AB 1075 (Shelley) was introduced last year as a partial solution to the understaffing problem. Adopting the “safe staffing standards” proposed by the National Citizens Coalition for Nursing Home Reform, AB 1075 would have phased in staff to patient “safe staffing” ratios by 2004.What started as an historic effort to implement safe staffing standards in all California nursing homes, however, ended in a vehicle for the nursing home industry’s long-sought reimbursement reform.

Despite a California Department of Health Services’ staffing study that found the majority of California nursing homes seriously understaffed, the final recommendation of the report was yet another study to determine if there was a link between increased staffing and quality.

Single Task Workers

Things aren’t much better at the federal level. In the summer of 2001, the federal Health and Human Services department issued a decision (bypassing public comment) that nursing homes can use untrained and unscreened workers to transport residents in vans or wheelchairs. HHS is also expected to release final regulations this fall to permit facilities to hire “feeding assistants to supplement the services of certified nurses aides.” HHS envisions feeding assistants as students, retired people and homemakers looking for a part-time job.

Using single task workers, who are paid less and trained less than certified nurses aides, is hardly the solution to the problem in our country’s nursing homes. What this will do is to allow nursing facilities to pay even lower wages, with no benefits, to another group of low-income people, with little or no training, to provide direct care to residents. It will clearly reduce the pressure on government and the industry to improve wages, benefits and working conditions, and inevitably result in yet another study.

What Can Be Done

The reasons for the staffing crisis in nursing homes are many: heavy workloads, low wages, high turnover, poor public perception of nursing home caregiving, lack of incentives for advancement and a state and national public policy that conveniently refuses to recognize the relationship between adequately trained and paid staff and quality of care.

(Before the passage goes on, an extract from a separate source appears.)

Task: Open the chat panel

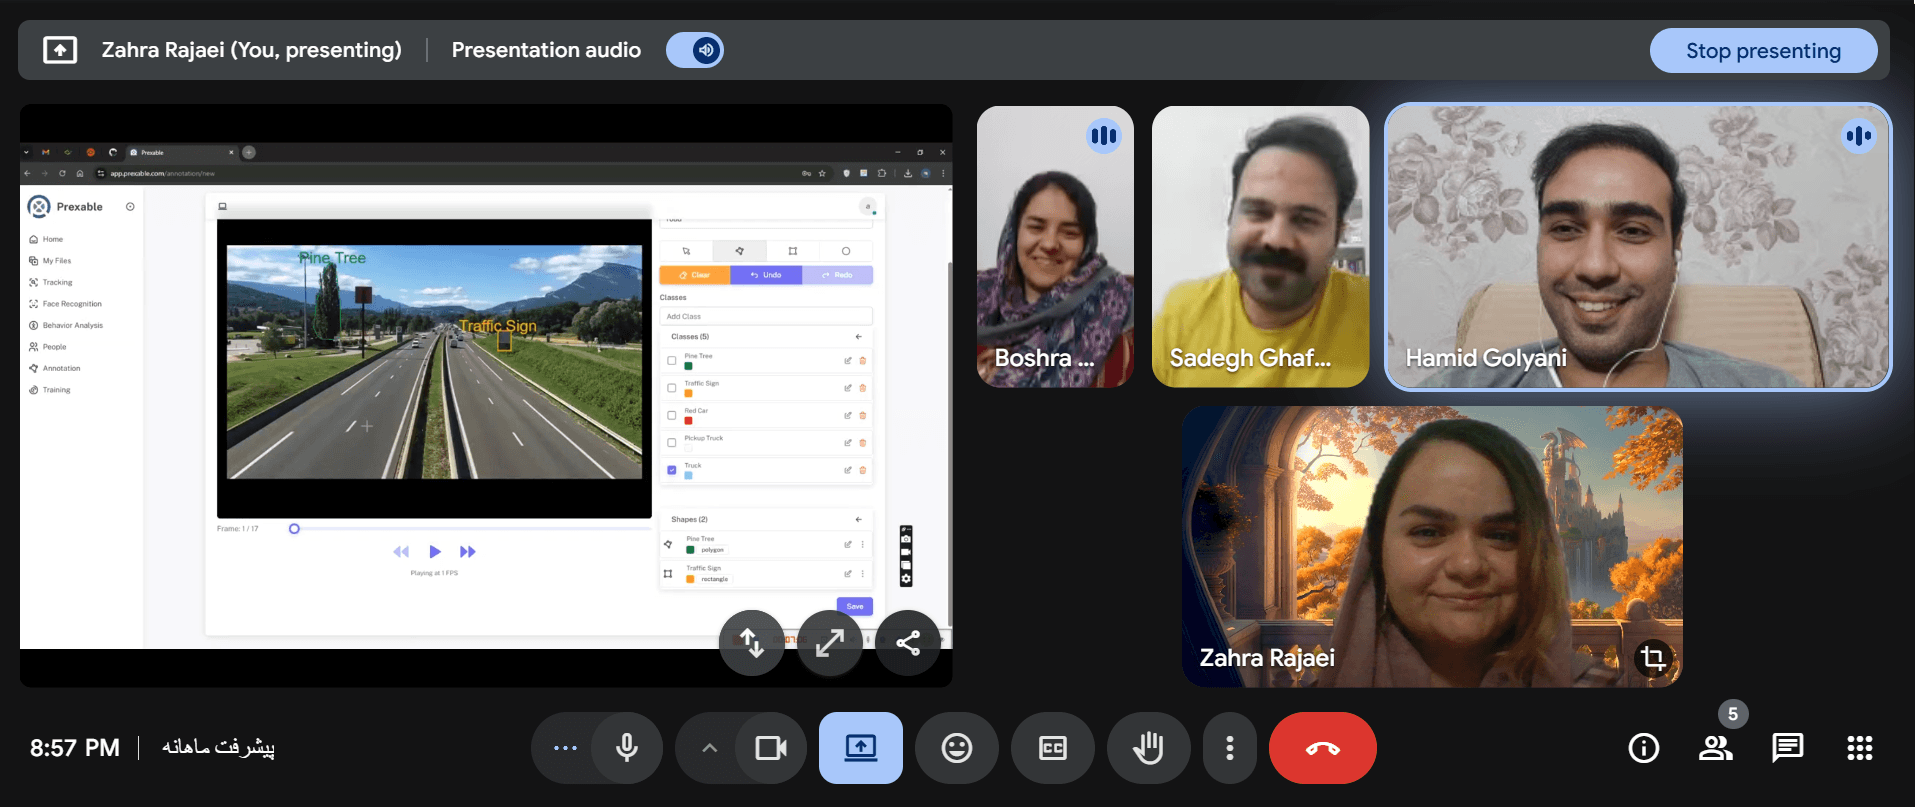Action: [x=1787, y=748]
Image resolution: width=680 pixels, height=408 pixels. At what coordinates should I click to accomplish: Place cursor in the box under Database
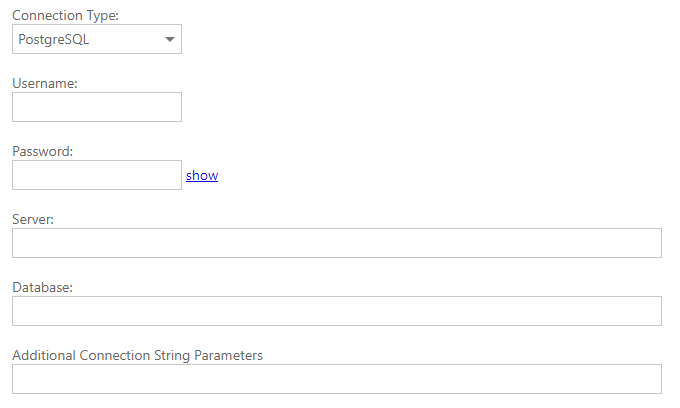pyautogui.click(x=336, y=311)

Changes in public policy, professional practices and public education can address much of the problem.

Public Policy: In a system where the cost of care for nearly 80% of the residents is financed through public dollars, we can no longer pretend that the problem can be solved without increasing reimbursements. This reimbursement, however, needs to be based on accurate resident and staffing data and fiscal accountability. The acquisition excesses and Medicare fraud of the 90s should not be allowed to be repeated. Increased reimbursements should be directly tied to higher staffing and better wages.

Professional Standards: Uniform, standardized, professional training for nurses aides, before they begin providing hands-on care, should be implemented as a career program through the community college system. Until and unless we start promoting and funding certified nurses aides as a profession with incentives for advancement, rather than just a job that any 16 year old can do, facilities will not be able to recruit and retain qualified staff.

Public Perception: Nursing staff in nursing homes are too often perceived as the ugly stepsisters of the health care industry. Despite the fact that many are dedicated and committed to the delivery of care to our elderly and disabled, it is not until a consumer actually has a relative in a nursing home that he or she realizes the importance of qualified, caring nursing home staff.